Daraufhin sagte Vizepräsident JD Vance, der auch an dem Treffen teilnahm, "Diplomatie" sei nötig, um den Krieg zu beenden. Selenskyj fragte zurück: "Welche Diplomatie?" Vance warf dem ukrainischen Staatschef daraufhin vor, sich "respektlos" im Büro des Präsidenten der USA zu verhalten. Trump sagte wenig später in Selenskyjs Richtung: "Entweder Sie gehen einen Deal ein oder wir sind raus."
Später legte Trump nach. Er selbst wolle eine Waffenruhe, "und zwar sofort", sagte der Republikaner später vor seinem Abflug auf seine Privatresidenz Mar-a-Lago in Florida vor Journalisten. Selenskyj hingegen wolle den Konflikt mit Russland in die Länge ziehen. Selenskyj habe bei dem Treffen "zu hoch gepokert". Konkret warf Trump Selenskyj vor, dieser wolle "weitermachen und weiterkämpfen, weiterkämpfen, weiterkämpfen".
Nach der öffentlichen Auseinandersetzung sicherten zahlreiche europäische Spitzenpolitiker der Ukraine ihre anhaltende Unterstützung zu. Bundeskanzler Olaf Scholz (SPD) schrieb im Onlinedienst X, auf Deutschland und auf Europa könne "sich die Ukraine verlassen". Der CDU-Chef und voraussichtliche künftige Bundeskanzler Friedrich Merz erklärte auf X: "Wir dürfen nie den Aggressor und das Opfer in diesem schrecklichen Krieg verwechseln."
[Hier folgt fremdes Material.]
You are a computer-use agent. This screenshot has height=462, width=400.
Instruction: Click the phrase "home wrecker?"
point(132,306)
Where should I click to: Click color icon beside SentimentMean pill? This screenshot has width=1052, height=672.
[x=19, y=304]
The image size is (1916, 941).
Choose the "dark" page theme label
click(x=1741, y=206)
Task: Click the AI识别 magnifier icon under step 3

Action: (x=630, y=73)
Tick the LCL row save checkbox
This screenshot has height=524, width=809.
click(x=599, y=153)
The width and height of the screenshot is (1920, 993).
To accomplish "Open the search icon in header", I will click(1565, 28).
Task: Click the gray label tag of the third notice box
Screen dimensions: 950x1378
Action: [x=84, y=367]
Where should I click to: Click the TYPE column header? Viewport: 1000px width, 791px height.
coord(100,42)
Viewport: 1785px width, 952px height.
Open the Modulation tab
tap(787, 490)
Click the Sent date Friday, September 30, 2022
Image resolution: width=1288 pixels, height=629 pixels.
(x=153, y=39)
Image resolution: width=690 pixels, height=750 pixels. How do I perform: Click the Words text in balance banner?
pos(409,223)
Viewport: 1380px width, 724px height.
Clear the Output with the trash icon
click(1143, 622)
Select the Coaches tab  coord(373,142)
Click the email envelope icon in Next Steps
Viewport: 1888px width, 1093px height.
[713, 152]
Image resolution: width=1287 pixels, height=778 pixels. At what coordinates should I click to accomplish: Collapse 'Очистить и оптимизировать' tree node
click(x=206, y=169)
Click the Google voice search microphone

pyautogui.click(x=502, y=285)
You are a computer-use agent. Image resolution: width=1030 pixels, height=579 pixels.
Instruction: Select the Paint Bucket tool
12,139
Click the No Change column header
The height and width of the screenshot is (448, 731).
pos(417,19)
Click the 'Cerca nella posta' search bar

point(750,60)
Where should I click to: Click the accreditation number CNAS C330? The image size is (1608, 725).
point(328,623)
Auch der britische Premierminister Keir Starmer und sein australischer Kollege Anthony Albanese stärkten der Ukraine den Rücken. Italiens Regierungschefin Giorgia Meloni forderte unterdessen einen sofortigen Gipfel zwischen den USA, Europa und Verbündeten zur Ukraine.
Die EU-Außenbeauftragte Kaja Kallas ging einen Schritt weiter und stellte die Führungsrolle der USA in der westlichen Welt in Frage. "Heute ist klar geworden, dass die freie Welt einen neuen Anführer braucht", schrieb Kallas am Freitagabend in Onlinenetzwerken. Die Europäer forderte sie auf "diese Herausforderung anzunehmen".
Aus Moskau war hingegen Genugtuung über den Streit zwischen Trump und Selenskyj zu vernehmen. Der ehemalige russische Präsident Dmitri Medwedew nannte Selenskyj ein "anmaßendes Schwein", das "im Oval Office eine ordentliche Ohrfeige" erhalten habe. Zuvor hatte Kirill Dmitrijew, russischer Unterhändler bei Gesprächen zwischen den USA und Russland Mitte Februar, die Auseinandersetzung zwischen beiden Staatschefs als "historisch" bezeichnet.
Unterdessen setzte Moskau seine Angriffe auch drei Jahre nach Beginn seines Angriffskriegs gegen die Ukraine fort. Nach Angaben aus Kiew drang russische Infanterie am Freitag von der russischen Region Kursk aus zur ukrainischen Grenze vor.